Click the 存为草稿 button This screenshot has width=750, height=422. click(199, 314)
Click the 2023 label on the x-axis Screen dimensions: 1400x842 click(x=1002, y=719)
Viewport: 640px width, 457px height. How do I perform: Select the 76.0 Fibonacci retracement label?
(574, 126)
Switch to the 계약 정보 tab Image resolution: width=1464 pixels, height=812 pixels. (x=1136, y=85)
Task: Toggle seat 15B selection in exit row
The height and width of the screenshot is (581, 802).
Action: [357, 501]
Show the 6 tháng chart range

+===+

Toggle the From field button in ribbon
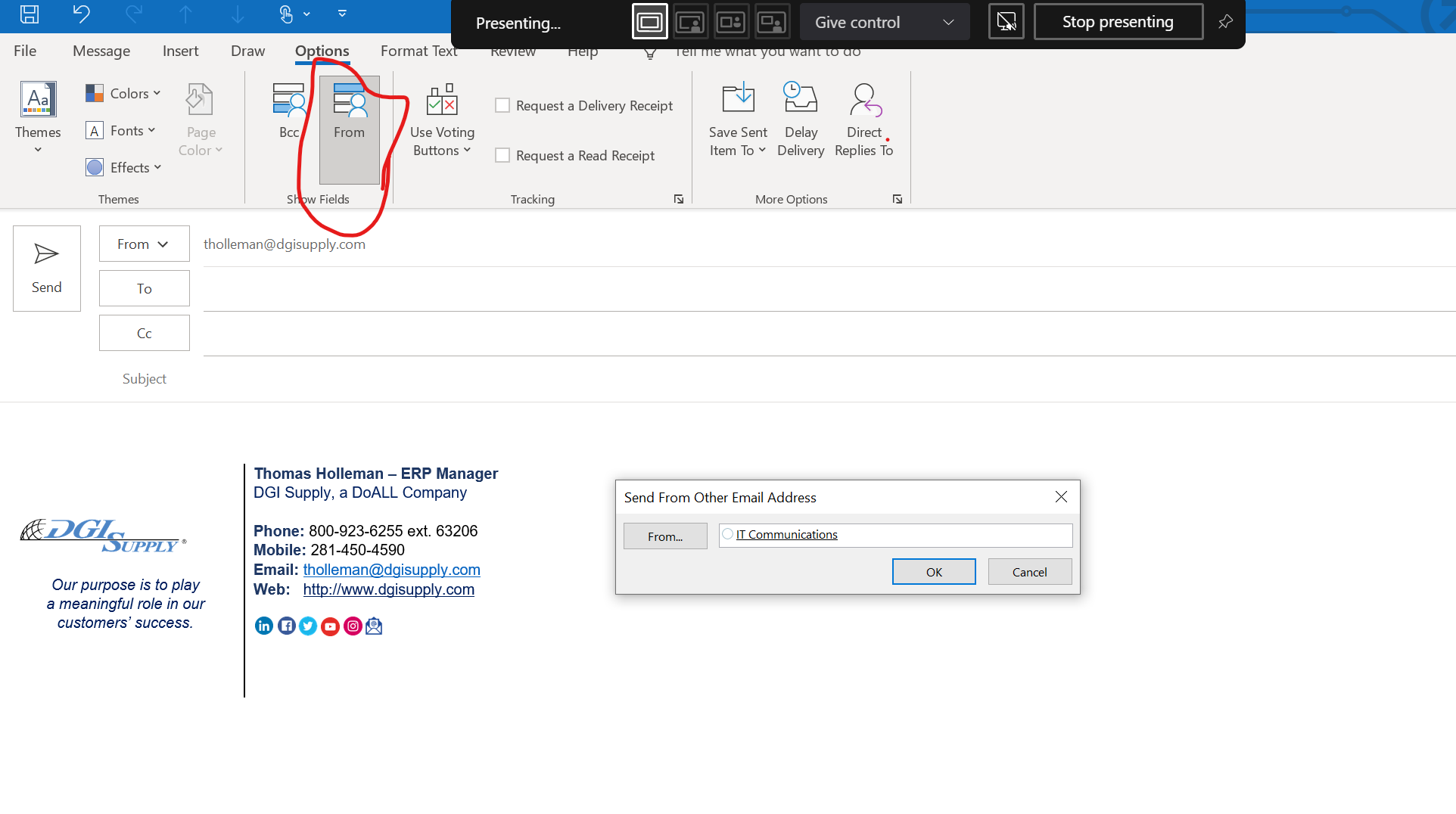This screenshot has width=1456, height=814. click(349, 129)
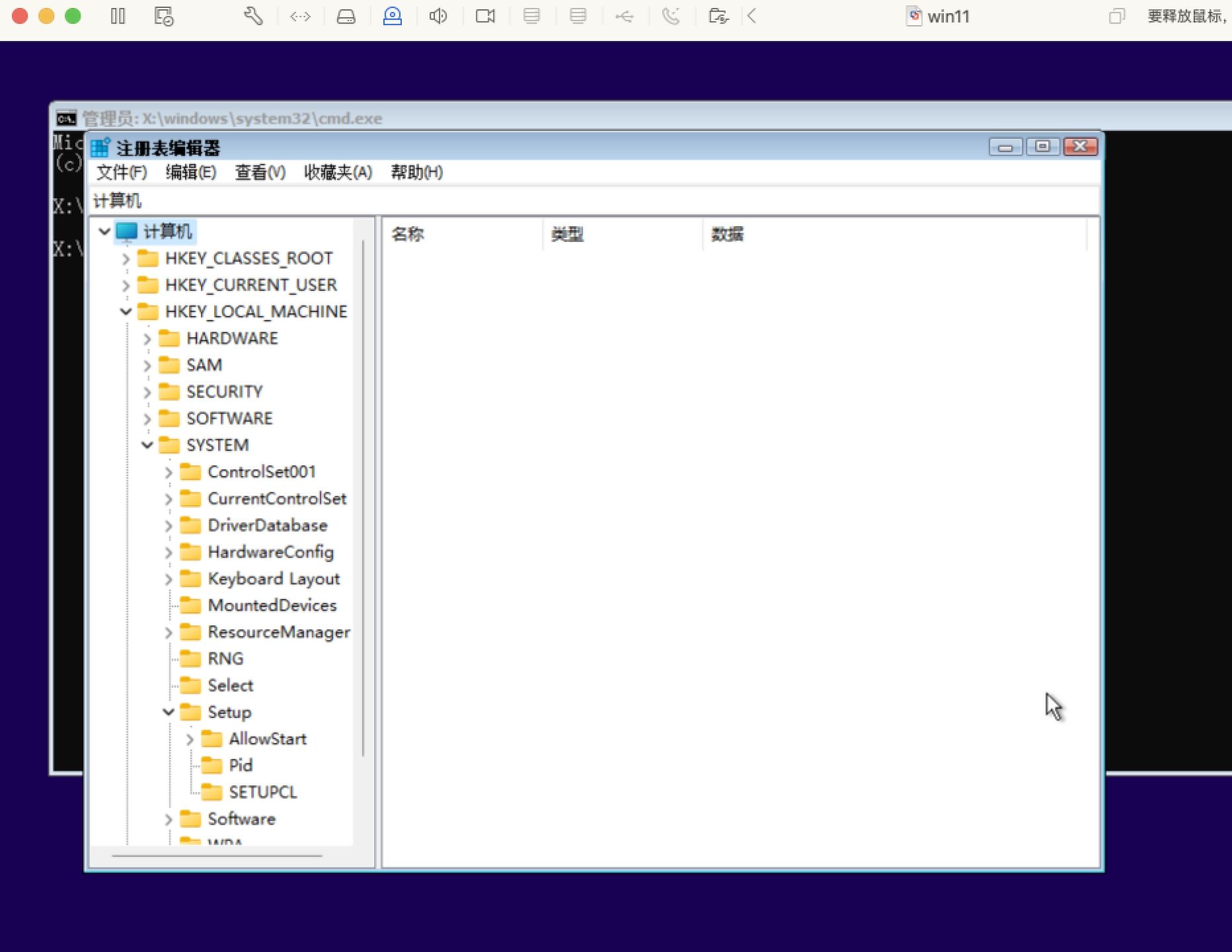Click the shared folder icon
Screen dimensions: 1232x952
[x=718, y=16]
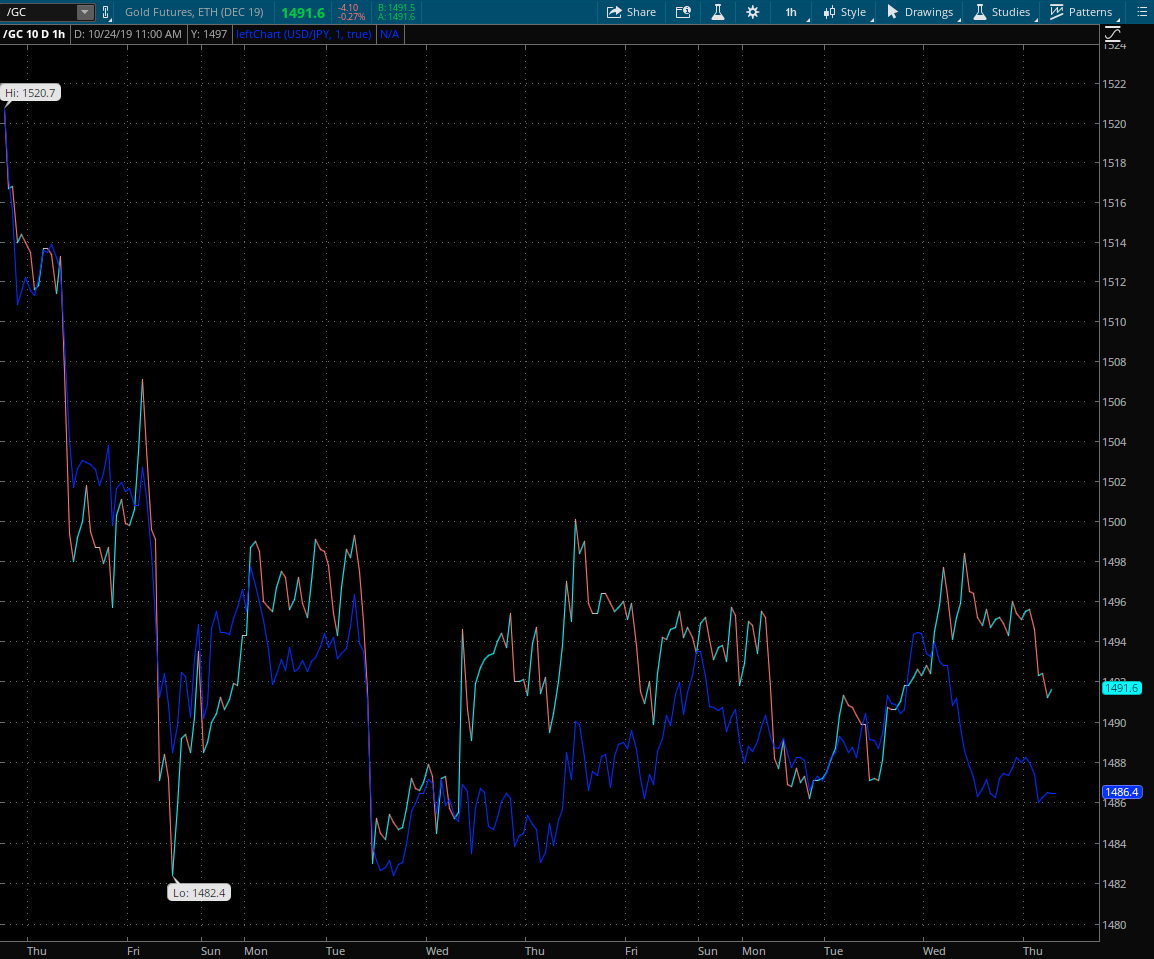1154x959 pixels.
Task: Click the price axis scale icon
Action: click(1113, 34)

+===+

§ **DESCRIPTION OF THE TASK**: Switch "screenshot" to "capture" in the data, beginning at the line that has "Click the 存为草稿" and stopping after the line that has "Show the 6 tháng chart range". Return only those lines, with nothing else changed.

§ **OUTPUT OF THE TASK**:
Click the 存为草稿 button This capture has width=750, height=422. click(199, 314)
Click the 2023 label on the x-axis Screen dimensions: 1400x842 click(x=1002, y=719)
Viewport: 640px width, 457px height. How do I perform: Select the 76.0 Fibonacci retracement label?
(574, 126)
Switch to the 계약 정보 tab Image resolution: width=1464 pixels, height=812 pixels. (x=1136, y=85)
Task: Toggle seat 15B selection in exit row
The height and width of the capture is (581, 802).
Action: [357, 501]
Show the 6 tháng chart range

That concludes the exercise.